Не мог же колхоз оставить этот мысок как специальный ориентир для них?

Никита споткнулся обо что-то. На секунду скрылся в крапиве. Выпрямился с обломком кирпича в руке.

– Есть здесь четыреста саженей? – спросил он, глядя на лес по ту сторону высохшего русла.

– Есть! – на всякий случай заверил Петька. Но чтобы доказать это самому себе, ринулся было напролом через бурьян с намерением проутюжить мысок во всех направлениях, но, поскольку удочка помешала ему сбалансировать, тут же растянулся во весь рост в крапиве. Каждая удача давалась ему сегодня в падении. Может быть, стоило бы поэтому падать чаще?

Не обращая внимания на ожоги, Петька вскочил и сантиметров на пятьдесят вырос при этом над Никитой.

– Нашел! Или как кричат? – Петька подпрыгнул, опять на минуту забывая о выдержке. – Ну, эти – древние?

– Эврика, – подсказал Никита.

– Вот-вот!
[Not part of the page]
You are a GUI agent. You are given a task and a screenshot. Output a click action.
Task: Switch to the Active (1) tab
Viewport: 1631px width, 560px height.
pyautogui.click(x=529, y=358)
Эврика, понял? Жернова! Тут ветряк был, понял? – Никита понял. Оглянулся.

Двух совпадений не могло быть. Чтобы порог в русле через тысячу пятьсот саженей от Туры и ветряк в четырехстах саженях от порога…

Лишь триста саженей (или триста, помноженные на два метра десять сантиметров, – шестьсот тридцать метров, или шестьсот тридцать шагов) отделяли их от заветной цели… Шаги эти вели назад, в лес. Но близость жилья, в нескольких километрах за рощей, как-то уменьшала веру в успех… Будто ценности должны храниться в самой что ни на есть глухомани, за сотни километров от людей…
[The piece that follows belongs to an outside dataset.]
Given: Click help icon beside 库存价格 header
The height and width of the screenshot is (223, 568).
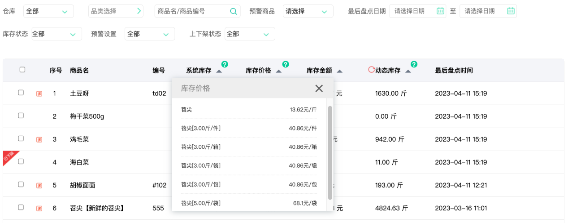Looking at the screenshot, I should [286, 64].
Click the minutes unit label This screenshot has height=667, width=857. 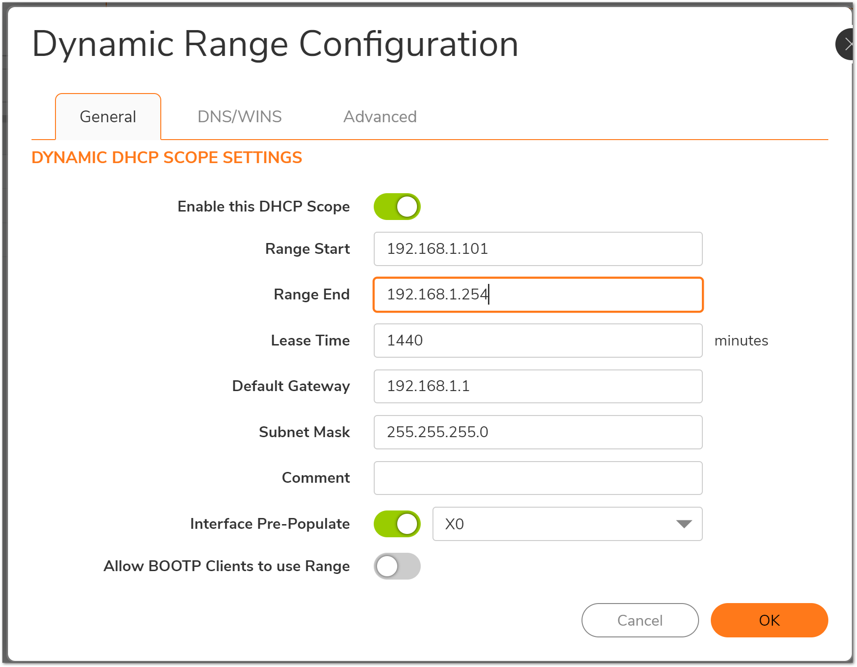pos(741,341)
– Давай компас… – негромко проговорил Никита.

Пусть уж лучше существуют неразгаданные тайны, чем – никаких. Теперь, когда столько сделано уже, боязно было убедиться, что тайна вовсе не существует.

– Надо параллельно реке, – сказал Никита.
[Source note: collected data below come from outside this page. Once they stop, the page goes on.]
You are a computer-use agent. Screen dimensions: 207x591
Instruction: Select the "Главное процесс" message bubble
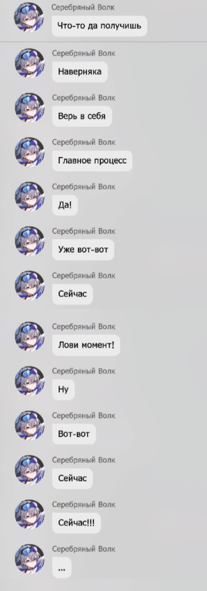point(92,161)
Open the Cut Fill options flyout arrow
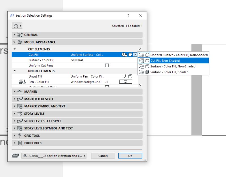This screenshot has width=226, height=177. coord(135,55)
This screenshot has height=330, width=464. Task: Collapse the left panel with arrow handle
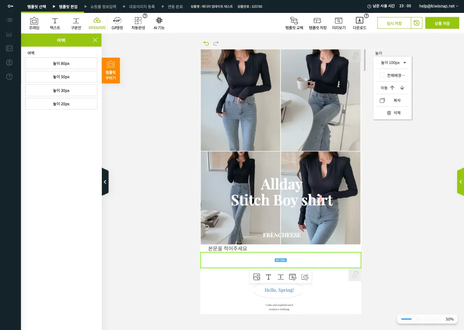pyautogui.click(x=105, y=182)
– Знаю… – сердито огрызнулся Петька, сосредоточенно выравнивая компас. Сначала он пытался успокоить стрелку прямо на руке, но Петькино волнение сказывалось на магнитном притяжении земли. Пришлось взять компас в ладони. Обе руки тоже оказались ненадежной опорой. В сердцах раздвинув бурьян, Петька положил компас на землю, долго примеривался, вытягивая руку параллельно бывшей Мусейке, наконец объявил:

– Пятьдесят четыре с половиной градуса… от севера. – И тут же придумал, как им двигаться, чтобы не уклоняться в сторону: – Жми вон к тому подсолнуху! – показал он на детище случайно занесенного в поле семечка, метрах в шестидесяти от себя. – Так!.. Стать чуть правее!.. Левее чуть! Стоп!.. – командовал он, глядя то на Никиту, то на компас у себя под ногами.

Промерил шаги от жернова, сдвинул Никиту с места, компас установил точно там, где только что находились Никитины каблуки, опять прицелился.

– Пятьдесят четыре с половиной градуса… Береза! Вон, видишь, кособокая такая, вроде Настюшки, помнишь, к Евсеичу приезжала…

– Помню, – сказал Никита, проверяя Петькин прицел.

До березы от жернова было сто пять шагов.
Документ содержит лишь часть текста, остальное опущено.